Our grandparents would blink in astonishment as they saw the highways, the bridges, the skyscrapers, the beautifully developed moshavim and kibbutzim, and the enormous growth of the population from a mere 600,000 to almost 8.5 million today with 43% of world Jewry living there.

Our grandparents would also be astounded to learn that Britain, Canada, Greece and Italy, together with countries such as Poland and Austria will be taking part in a fly past tomorrow as a salute to Israel. Again, a mere 70 years ago, the latter two countries were the Jews’ mortal enemies. Who can take in such developments when the wheel of history has spun so dizzyingly fast?

Just watch this little clip of an Austrian (Austrian!!) pilot taking part in tomorrow’s flypast:

 

A while back I wrote down some of my thoughts on this amazing milestone in Israel and the Jewish People’s history:

When I first got here back in 1977,  you couldn’t find decent coffee, sellotape which stuck, tissues which could be pulled out one by one, toilet paper that actually tore on the perforations, consumer products were prohibitively expensive and polite customer service was something to be dreamed of. Soviet-style bureaucracy strangled the economy while it wrecked citizens’ nerves and wasted our time.  The national health system was OK but that was as far as it went.

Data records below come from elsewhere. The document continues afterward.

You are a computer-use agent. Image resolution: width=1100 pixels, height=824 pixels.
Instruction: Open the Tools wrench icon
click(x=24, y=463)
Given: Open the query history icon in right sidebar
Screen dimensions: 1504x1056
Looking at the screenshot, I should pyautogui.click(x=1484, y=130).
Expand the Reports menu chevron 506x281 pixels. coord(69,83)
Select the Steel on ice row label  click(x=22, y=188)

It was far behind other Western countries, and again, the bureaucracy was a nightmare.

Militarily, Israel was superior to the Arab states around it, but it was a precarious position where the Arabs, far more numerous than us, were backed by the Soviets, while we were supported by the Americans but not by much else. Diplomatically Israel was very isolated, with most of the vast African, Asian and Indian countries off-limits to us.

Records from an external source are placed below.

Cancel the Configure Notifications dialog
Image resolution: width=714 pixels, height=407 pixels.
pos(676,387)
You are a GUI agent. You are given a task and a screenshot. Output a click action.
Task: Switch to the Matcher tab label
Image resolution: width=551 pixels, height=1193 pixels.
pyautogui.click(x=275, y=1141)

Look how far we have come today! Thanks to all the governments from Menachem Begin on down, the economy has been largely privatised, bureaucracy has been cut dramatically (still needs improvement though!), customer service has improved beyond recognition (could always do with more improvement though!), and consumer products are widely available at reasonable prices for the most part. (Unfortunately housing and food prices have risen way beyond what many Israelis can afford, and this needs to be addressed urgently by the government. But nobody said Israel is perfect. Only I do, occasionally. 😉  )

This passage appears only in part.